● **What to do**
Put the data below into a JSON list of strings, one string for each line and with blank lines left out. Include only the lines starting at the first line of the data and ending at the line that contains "click(349, 383)", with both of those lines included.

● **Input material**
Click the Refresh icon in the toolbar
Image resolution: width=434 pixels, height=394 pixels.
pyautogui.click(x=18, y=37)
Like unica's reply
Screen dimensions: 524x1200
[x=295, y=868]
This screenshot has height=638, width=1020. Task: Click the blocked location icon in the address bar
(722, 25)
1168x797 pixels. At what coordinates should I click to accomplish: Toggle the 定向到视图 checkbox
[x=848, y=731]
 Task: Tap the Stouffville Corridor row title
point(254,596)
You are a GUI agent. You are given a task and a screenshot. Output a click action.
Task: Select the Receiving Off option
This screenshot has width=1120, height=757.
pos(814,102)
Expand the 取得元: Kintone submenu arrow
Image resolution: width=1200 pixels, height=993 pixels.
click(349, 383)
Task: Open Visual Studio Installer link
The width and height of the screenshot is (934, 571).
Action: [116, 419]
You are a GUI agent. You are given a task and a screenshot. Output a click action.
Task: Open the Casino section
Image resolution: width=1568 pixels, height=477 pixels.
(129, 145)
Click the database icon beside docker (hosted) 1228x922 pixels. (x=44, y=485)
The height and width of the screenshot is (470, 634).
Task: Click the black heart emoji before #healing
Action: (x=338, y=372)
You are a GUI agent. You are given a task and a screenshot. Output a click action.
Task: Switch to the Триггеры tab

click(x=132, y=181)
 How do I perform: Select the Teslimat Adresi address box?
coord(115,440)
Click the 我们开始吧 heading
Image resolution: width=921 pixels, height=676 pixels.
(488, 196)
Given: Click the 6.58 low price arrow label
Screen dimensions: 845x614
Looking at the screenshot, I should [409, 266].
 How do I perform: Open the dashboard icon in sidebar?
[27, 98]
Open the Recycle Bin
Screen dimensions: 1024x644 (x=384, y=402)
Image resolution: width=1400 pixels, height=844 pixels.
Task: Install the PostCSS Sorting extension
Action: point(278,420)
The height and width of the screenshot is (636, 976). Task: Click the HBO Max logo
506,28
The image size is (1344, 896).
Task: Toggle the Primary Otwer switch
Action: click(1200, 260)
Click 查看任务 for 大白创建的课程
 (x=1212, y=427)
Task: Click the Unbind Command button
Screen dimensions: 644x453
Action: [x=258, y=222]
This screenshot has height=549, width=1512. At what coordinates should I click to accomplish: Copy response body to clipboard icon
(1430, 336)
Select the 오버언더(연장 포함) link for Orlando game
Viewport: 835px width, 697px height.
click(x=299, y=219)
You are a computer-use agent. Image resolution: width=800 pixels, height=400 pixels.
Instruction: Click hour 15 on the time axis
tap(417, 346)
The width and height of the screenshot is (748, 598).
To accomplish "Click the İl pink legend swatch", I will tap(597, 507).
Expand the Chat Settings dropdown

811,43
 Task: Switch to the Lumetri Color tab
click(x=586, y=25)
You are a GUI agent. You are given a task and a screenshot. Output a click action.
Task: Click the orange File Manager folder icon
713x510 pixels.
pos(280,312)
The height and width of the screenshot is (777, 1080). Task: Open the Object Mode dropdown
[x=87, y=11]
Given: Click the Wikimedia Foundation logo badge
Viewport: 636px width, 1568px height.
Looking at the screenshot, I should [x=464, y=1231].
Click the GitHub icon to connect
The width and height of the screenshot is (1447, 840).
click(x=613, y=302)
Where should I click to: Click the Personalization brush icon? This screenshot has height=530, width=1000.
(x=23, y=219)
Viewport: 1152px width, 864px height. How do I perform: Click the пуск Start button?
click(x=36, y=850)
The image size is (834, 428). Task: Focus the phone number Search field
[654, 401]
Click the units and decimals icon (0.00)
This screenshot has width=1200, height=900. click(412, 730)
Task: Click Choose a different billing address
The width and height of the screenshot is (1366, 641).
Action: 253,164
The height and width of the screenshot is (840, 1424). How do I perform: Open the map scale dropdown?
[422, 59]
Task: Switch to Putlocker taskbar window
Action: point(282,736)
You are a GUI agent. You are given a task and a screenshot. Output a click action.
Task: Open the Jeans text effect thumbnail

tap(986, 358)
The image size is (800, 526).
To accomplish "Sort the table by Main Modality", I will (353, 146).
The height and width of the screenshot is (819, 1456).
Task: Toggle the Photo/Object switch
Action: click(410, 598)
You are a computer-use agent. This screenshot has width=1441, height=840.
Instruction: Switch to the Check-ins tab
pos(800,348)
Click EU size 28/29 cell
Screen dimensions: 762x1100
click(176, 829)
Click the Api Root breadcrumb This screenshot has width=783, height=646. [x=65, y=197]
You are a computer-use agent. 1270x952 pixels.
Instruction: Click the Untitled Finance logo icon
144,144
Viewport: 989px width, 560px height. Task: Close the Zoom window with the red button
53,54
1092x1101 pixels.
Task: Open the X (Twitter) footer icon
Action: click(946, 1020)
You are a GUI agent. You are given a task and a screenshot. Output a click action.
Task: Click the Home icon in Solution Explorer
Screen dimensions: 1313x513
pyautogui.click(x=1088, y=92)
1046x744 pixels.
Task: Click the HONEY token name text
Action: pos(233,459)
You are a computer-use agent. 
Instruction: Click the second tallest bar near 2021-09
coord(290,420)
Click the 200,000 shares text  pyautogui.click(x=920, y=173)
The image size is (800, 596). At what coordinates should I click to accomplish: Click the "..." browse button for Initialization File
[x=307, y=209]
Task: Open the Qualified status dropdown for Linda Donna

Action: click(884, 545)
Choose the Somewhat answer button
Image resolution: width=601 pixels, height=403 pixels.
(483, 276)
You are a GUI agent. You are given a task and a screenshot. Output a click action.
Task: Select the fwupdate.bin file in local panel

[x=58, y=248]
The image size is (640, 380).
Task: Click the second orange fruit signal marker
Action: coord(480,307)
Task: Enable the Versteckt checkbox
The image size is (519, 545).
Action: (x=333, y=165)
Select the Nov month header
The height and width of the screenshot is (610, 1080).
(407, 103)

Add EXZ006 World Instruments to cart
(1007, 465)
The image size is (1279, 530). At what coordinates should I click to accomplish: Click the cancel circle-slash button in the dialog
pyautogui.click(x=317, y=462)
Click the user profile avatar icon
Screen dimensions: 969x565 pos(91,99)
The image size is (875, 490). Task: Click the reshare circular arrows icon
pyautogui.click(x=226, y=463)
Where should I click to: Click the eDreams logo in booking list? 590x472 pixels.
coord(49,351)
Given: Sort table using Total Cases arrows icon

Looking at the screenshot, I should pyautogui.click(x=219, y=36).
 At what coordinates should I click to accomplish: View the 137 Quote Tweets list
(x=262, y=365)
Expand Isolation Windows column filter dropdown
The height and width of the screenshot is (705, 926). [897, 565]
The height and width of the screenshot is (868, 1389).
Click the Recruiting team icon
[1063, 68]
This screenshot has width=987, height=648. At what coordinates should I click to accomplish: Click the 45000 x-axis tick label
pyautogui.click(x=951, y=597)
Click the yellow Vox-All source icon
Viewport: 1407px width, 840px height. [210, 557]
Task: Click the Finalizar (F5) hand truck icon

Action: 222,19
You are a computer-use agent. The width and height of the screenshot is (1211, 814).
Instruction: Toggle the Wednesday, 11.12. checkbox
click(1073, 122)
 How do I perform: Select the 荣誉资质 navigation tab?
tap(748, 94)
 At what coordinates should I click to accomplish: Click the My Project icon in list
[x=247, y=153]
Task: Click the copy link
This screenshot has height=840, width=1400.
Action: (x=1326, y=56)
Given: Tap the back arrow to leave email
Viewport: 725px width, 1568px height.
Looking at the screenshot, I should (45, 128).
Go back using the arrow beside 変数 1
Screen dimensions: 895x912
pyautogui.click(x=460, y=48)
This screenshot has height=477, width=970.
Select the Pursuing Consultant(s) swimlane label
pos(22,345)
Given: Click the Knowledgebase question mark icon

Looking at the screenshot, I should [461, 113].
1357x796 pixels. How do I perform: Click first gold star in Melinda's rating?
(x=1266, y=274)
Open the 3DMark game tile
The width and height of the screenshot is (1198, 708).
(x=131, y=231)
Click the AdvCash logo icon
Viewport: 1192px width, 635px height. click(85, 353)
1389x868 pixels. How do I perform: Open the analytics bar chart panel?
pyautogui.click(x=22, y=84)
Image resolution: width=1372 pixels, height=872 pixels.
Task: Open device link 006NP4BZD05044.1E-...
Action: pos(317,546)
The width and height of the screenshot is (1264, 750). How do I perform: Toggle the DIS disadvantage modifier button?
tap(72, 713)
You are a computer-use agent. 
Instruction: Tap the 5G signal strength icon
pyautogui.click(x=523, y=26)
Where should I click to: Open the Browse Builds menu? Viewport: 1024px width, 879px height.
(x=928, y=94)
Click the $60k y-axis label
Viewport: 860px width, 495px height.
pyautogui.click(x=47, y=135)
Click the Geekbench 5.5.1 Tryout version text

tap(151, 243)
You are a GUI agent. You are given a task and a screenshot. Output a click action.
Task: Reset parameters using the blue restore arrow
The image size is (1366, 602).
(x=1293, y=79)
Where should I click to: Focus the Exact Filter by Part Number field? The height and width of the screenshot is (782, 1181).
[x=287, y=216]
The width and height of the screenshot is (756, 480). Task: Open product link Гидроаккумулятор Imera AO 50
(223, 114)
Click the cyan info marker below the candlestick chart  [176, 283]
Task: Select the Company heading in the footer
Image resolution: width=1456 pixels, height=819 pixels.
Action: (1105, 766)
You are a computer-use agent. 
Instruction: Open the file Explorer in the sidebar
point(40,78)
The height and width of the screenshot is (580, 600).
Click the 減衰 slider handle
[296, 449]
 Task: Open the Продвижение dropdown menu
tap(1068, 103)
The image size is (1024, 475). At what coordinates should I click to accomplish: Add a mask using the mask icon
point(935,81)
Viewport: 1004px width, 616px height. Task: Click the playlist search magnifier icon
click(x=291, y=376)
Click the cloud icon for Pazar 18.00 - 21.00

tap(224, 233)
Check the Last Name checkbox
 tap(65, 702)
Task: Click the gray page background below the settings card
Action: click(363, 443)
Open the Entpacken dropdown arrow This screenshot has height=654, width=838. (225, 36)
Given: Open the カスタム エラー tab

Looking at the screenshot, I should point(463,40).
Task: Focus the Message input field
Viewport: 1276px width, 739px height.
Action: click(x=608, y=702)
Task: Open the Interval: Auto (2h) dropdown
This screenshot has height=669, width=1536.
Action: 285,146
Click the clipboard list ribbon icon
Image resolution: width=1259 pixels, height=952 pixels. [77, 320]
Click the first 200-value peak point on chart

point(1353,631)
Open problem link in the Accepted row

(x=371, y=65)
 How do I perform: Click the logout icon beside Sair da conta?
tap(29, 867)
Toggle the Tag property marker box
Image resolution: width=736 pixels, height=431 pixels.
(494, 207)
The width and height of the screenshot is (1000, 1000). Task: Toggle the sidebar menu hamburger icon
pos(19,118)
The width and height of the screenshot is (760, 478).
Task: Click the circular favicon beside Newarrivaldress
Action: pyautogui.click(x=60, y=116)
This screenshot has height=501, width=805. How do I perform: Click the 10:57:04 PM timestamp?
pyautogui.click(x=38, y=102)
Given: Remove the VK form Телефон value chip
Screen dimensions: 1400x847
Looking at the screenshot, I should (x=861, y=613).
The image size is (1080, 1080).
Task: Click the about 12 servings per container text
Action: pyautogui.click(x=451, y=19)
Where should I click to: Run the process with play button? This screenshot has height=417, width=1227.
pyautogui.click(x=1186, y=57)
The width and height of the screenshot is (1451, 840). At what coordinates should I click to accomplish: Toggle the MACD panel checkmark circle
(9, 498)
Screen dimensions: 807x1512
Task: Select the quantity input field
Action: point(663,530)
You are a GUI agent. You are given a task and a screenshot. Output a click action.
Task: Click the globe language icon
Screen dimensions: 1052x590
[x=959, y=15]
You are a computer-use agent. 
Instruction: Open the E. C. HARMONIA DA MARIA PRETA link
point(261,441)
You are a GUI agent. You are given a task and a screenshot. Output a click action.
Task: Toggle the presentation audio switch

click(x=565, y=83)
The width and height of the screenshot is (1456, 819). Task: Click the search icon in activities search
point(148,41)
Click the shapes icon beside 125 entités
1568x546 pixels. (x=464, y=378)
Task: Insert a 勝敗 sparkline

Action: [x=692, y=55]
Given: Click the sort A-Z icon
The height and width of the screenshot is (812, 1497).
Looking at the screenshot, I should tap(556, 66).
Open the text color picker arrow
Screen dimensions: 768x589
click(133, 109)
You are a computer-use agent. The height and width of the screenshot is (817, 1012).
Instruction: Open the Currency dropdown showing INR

● **The completed task**
[
  "Click the Refresh icon in the toolbar",
  "Image resolution: width=434 pixels, height=394 pixels.",
  "pyautogui.click(x=18, y=37)",
  "Like unica's reply",
  "Screen dimensions: 524x1200",
  "[x=295, y=868]",
  "This screenshot has height=638, width=1020. Task: Click the blocked location icon in the address bar",
  "(722, 25)",
  "1168x797 pixels. At what coordinates should I click to accomplish: Toggle the 定向到视图 checkbox",
  "[x=848, y=731]",
  " Task: Tap the Stouffville Corridor row title",
  "point(254,596)",
  "You are a GUI agent. You are given a task and a screenshot. Output a click action.",
  "Task: Select the Receiving Off option",
  "This screenshot has width=1120, height=757.",
  "pos(814,102)",
  "Expand the 取得元: Kintone submenu arrow",
  "Image resolution: width=1200 pixels, height=993 pixels.",
  "click(349, 383)"
]